(Saved entries)
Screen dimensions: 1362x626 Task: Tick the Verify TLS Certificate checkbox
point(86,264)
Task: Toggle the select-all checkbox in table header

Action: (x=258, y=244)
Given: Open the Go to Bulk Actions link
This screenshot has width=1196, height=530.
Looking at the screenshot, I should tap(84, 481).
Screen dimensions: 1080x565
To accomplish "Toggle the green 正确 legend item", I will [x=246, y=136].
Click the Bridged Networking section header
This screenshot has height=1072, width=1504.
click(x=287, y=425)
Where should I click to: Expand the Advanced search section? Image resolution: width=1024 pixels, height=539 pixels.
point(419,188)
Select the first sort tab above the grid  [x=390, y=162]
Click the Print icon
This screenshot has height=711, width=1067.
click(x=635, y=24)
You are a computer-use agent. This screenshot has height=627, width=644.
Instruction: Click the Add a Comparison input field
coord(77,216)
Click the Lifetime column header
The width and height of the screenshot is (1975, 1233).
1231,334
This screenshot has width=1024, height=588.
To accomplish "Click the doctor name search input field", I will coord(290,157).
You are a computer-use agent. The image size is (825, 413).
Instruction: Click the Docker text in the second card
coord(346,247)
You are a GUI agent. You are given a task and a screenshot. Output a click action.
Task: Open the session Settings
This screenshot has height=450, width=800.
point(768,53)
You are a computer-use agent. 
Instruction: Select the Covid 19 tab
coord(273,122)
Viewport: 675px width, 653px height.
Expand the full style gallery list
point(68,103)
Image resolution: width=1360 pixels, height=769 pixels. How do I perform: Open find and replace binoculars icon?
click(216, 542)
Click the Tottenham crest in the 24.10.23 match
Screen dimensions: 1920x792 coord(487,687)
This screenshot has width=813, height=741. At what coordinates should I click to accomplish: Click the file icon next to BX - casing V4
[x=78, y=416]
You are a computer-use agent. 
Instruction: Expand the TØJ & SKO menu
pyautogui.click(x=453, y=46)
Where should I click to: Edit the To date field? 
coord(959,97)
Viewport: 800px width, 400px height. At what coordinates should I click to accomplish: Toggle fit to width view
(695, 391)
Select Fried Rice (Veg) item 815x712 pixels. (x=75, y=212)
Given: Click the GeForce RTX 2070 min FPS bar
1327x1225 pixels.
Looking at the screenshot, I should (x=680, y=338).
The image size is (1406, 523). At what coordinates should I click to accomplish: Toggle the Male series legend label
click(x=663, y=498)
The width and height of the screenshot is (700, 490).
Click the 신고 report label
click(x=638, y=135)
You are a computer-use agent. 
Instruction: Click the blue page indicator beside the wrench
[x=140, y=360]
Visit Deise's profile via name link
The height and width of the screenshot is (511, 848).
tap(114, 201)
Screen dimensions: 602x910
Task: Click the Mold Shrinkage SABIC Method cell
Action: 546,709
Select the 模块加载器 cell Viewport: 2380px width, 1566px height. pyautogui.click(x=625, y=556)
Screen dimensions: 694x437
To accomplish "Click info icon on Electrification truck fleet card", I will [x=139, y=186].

• [ACTIVITY]:
Each line of the data above is to be duplicated exactly.

• [SOLUTION TO THIS EXERCISE]:
Screen dimensions: 1362x626 Task: Tick the Verify TLS Certificate checkbox
point(86,264)
Task: Toggle the select-all checkbox in table header

Action: (x=258, y=244)
Given: Open the Go to Bulk Actions link
This screenshot has width=1196, height=530.
Looking at the screenshot, I should tap(84, 481).
Screen dimensions: 1080x565
To accomplish "Toggle the green 正确 legend item", I will [x=246, y=136].
Click the Bridged Networking section header
This screenshot has height=1072, width=1504.
click(x=287, y=425)
Where should I click to: Expand the Advanced search section? Image resolution: width=1024 pixels, height=539 pixels.
point(419,188)
Select the first sort tab above the grid  [x=390, y=162]
Click the Print icon
This screenshot has height=711, width=1067.
click(x=635, y=24)
You are a computer-use agent. This screenshot has height=627, width=644.
Instruction: Click the Add a Comparison input field
coord(77,216)
Click the Lifetime column header
The width and height of the screenshot is (1975, 1233).
1231,334
This screenshot has width=1024, height=588.
To accomplish "Click the doctor name search input field", I will coord(290,157).
You are a computer-use agent. The image size is (825, 413).
Instruction: Click the Docker text in the second card
coord(346,247)
You are a GUI agent. You are given a task and a screenshot. Output a click action.
Task: Open the session Settings
This screenshot has height=450, width=800.
point(768,53)
You are a computer-use agent. 
Instruction: Select the Covid 19 tab
coord(273,122)
Viewport: 675px width, 653px height.
Expand the full style gallery list
point(68,103)
Image resolution: width=1360 pixels, height=769 pixels. How do I perform: Open find and replace binoculars icon?
click(216, 542)
Click the Tottenham crest in the 24.10.23 match
Screen dimensions: 1920x792 coord(487,687)
This screenshot has width=813, height=741. At what coordinates should I click to accomplish: Click the file icon next to BX - casing V4
[x=78, y=416]
You are a computer-use agent. 
Instruction: Expand the TØJ & SKO menu
pyautogui.click(x=453, y=46)
Where should I click to: Edit the To date field? 
coord(959,97)
Viewport: 800px width, 400px height. At what coordinates should I click to accomplish: Toggle fit to width view
(695, 391)
Select Fried Rice (Veg) item 815x712 pixels. (x=75, y=212)
Given: Click the GeForce RTX 2070 min FPS bar
1327x1225 pixels.
Looking at the screenshot, I should (x=680, y=338).
The image size is (1406, 523). At what coordinates should I click to accomplish: Toggle the Male series legend label
click(x=663, y=498)
The width and height of the screenshot is (700, 490).
Click the 신고 report label
click(x=638, y=135)
You are a computer-use agent. 
Instruction: Click the blue page indicator beside the wrench
[x=140, y=360]
Visit Deise's profile via name link
The height and width of the screenshot is (511, 848).
tap(114, 201)
Screen dimensions: 602x910
Task: Click the Mold Shrinkage SABIC Method cell
Action: 546,709
Select the 模块加载器 cell Viewport: 2380px width, 1566px height. pyautogui.click(x=625, y=556)
Screen dimensions: 694x437
To accomplish "Click info icon on Electrification truck fleet card", I will [x=139, y=186].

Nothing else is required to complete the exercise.